* BEGIN Provided text *

At 9 o'clock that night (Thursday) we were given orders to retire so we dismounted our guns & rushed them up to the lorry; meanwhile a party of marines arrived just to keep the fire up while our men left the trenches, & very soon afterwards Hawke Battalion started off on one of the most awful marches I should think it possible to experience. We marched right along past the Belgian batteries who were pounding away at the Germans & the shells were bursting all over the place, many of them quite near; it made me wonder how long it would be before we were struck down. That duel was the most awful thing I have ever seen; the country around was in many places in flames & and in the lurid glare we could see the gunners hard at work. Twice I saw a German shell burst right in the midst of a battery & and then all was quiet; all killed I expect. How far we marched through the country I don't know, but all night we passed burning farms, & batteries. Here and there we would meet two or three Belgians marching away from the fight, and here and there we would pass dead and dying men by the roadside. We continued until we passed some blazing oil tanks, & then we began to march beside the river.
By this time a great many were feeling the strain & marched along as if they were dazed. I nearly went to sleep while marching, & got so fed up that I did not care one bit whether I survived or not, as along the docks the shells were bursting and smashing the houses. It was pitch dark here, & we almost had to grope our way. It was owing to this darkness that D company to which I belonged dropped behind & lost their way & have not been seen or heard of since, so heaven only knows what happened to them. My friend and I crawled under some railway trucks & joined up with the rest of our battalion. We thought the others were following but evidently they were not. However, we continued more dead than alive until we came to the Pontoon Bridge [over the Scheldt] which we crossed at 5 a.m. after marching for 8 hours.
We rested for an hour at daybreak [i.e. on the 9th] & then continued our journey towards a place called St.Nicholas where we were to take the train for Ostend. We marched all day although we could hardly drag one foot before another, but just as we were nearing St.Nicholas we had to turn back as we were warned of the presence of a large body of Uhlans [German cavalry]. We marched back about 2 miles, & were then told that we had 4 miles to march in 3/4 hour or we should probably be cut off by the evening. Well, despite our feelings we marched like demons & almost reached our destination when a Belgian brought news that the Uhlans were just in front. We spread out in extended order & waited, but after a couple of shots the Uhlans, five in number, scooted when they saw how many of us there were, & we arrived safely at St.Gillis where we were going to take the train. Our commander heard however that the Germans were cutting off the line so he would not let us get on. It was lucky for us that we did not as that train was blown up with all the refugees on it. With no other course open we marched a further 4 or 5 miles into Holland where we had to lay down our arms."

* END Provided text *

_Exercise task 1_: Convert the extracted data entries into a Markdown table with the columns Row and Line, starting at the line that contains "Open the WCW" and continuing through the last entry, and skip any blank lines.

* BEGIN Material provided *

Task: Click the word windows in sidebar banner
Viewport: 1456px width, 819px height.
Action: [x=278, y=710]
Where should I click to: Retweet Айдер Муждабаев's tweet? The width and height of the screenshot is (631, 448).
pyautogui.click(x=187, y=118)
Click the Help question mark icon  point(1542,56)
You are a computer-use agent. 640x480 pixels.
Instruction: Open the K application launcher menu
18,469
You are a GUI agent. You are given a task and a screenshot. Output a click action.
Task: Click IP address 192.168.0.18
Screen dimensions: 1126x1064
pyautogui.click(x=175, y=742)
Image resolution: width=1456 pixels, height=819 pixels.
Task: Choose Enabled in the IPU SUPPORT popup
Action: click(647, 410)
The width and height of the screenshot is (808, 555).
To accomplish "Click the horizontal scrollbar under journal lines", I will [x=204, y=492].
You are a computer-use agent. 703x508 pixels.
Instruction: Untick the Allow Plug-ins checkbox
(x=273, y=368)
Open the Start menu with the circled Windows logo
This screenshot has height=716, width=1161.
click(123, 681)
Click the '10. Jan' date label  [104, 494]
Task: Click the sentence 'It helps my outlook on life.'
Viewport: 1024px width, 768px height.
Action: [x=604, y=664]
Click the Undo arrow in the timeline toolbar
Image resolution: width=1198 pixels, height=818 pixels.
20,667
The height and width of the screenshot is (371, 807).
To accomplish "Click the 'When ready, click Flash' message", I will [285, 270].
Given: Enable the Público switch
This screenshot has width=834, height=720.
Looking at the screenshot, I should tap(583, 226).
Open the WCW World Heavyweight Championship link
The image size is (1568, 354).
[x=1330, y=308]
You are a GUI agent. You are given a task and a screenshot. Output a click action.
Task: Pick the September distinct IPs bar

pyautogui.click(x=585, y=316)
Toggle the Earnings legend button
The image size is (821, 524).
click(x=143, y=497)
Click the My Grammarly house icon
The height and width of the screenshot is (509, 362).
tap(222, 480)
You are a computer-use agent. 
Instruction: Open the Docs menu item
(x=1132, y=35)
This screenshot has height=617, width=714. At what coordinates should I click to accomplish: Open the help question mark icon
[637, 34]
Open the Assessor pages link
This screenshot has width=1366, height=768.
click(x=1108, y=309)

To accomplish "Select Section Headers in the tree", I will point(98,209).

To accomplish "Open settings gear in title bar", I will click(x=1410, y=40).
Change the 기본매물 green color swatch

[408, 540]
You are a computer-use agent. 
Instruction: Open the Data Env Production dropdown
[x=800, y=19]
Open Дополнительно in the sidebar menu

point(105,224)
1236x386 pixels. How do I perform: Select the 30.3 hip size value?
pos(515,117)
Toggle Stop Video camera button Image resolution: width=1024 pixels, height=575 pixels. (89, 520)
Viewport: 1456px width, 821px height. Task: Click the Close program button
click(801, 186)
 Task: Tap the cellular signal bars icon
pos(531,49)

* END Material provided *

_Exercise task 2_: Reproduce the passage of the march account word for word, beginning at the words "By this time" and ending after the words "for 8 hours.".

_Complete answer 1_:
| Row | Line |
|---|---|
| 1 | Open the WCW World Heavyweight Championship link |
| 2 | The image size is (1568, 354). |
| 3 | [x=1330, y=308] |
| 4 | You are a GUI agent. You are given a task and a screenshot. Output a click action. |
| 5 | Task: Pick the September distinct IPs bar |
| 6 | pyautogui.click(x=585, y=316) |
| 7 | Toggle the Earnings legend button |
| 8 | The image size is (821, 524). |
| 9 | click(x=143, y=497) |
| 10 | Click the My Grammarly house icon |
| 11 | The height and width of the screenshot is (509, 362). |
| 12 | tap(222, 480) |
| 13 | You are a computer-use agent.  |
| 14 | Instruction: Open the Docs menu item |
| 15 | (x=1132, y=35) |
| 16 | This screenshot has height=617, width=714. At what coordinates should I click to accomplish: Open the help question mark icon |
| 17 | [637, 34] |
| 18 | Open the Assessor pages link |
| 19 | This screenshot has width=1366, height=768. |
| 20 | click(x=1108, y=309) |
| 21 | To accomplish "Select Section Headers in the tree", I will point(98,209). |
| 22 | To accomplish "Open settings gear in title bar", I will click(x=1410, y=40). |
| 23 | Change the 기본매물 green color swatch |
| 24 | [408, 540] |
| 25 | You are a computer-use agent.  |
| 26 | Instruction: Open the Data Env Production dropdown |
| 27 | [x=800, y=19] |
| 28 | Open Дополнительно in the sidebar menu |
| 29 | point(105,224) |
| 30 | 1236x386 pixels. How do I perform: Select the 30.3 hip size value? |
| 31 | pos(515,117) |
| 32 | Toggle Stop Video camera button Image resolution: width=1024 pixels, height=575 pixels. (89, 520) |
| 33 | Viewport: 1456px width, 821px height. Task: Click the Close program button |
| 34 | click(801, 186) |
| 35 |  Task: Tap the cellular signal bars icon |
| 36 | pos(531,49) |

_Complete answer 2_:
By this time a great many were feeling the strain & marched along as if they were dazed. I nearly went to sleep while marching, & got so fed up that I did not care one bit whether I survived or not, as along the docks the shells were bursting and smashing the houses. It was pitch dark here, & we almost had to grope our way. It was owing to this darkness that D company to which I belonged dropped behind & lost their way & have not been seen or heard of since, so heaven only knows what happened to them. My friend and I crawled under some railway trucks & joined up with the rest of our battalion. We thought the others were following but evidently they were not. However, we continued more dead than alive until we came to the Pontoon Bridge [over the Scheldt] which we crossed at 5 a.m. after marching for 8 hours.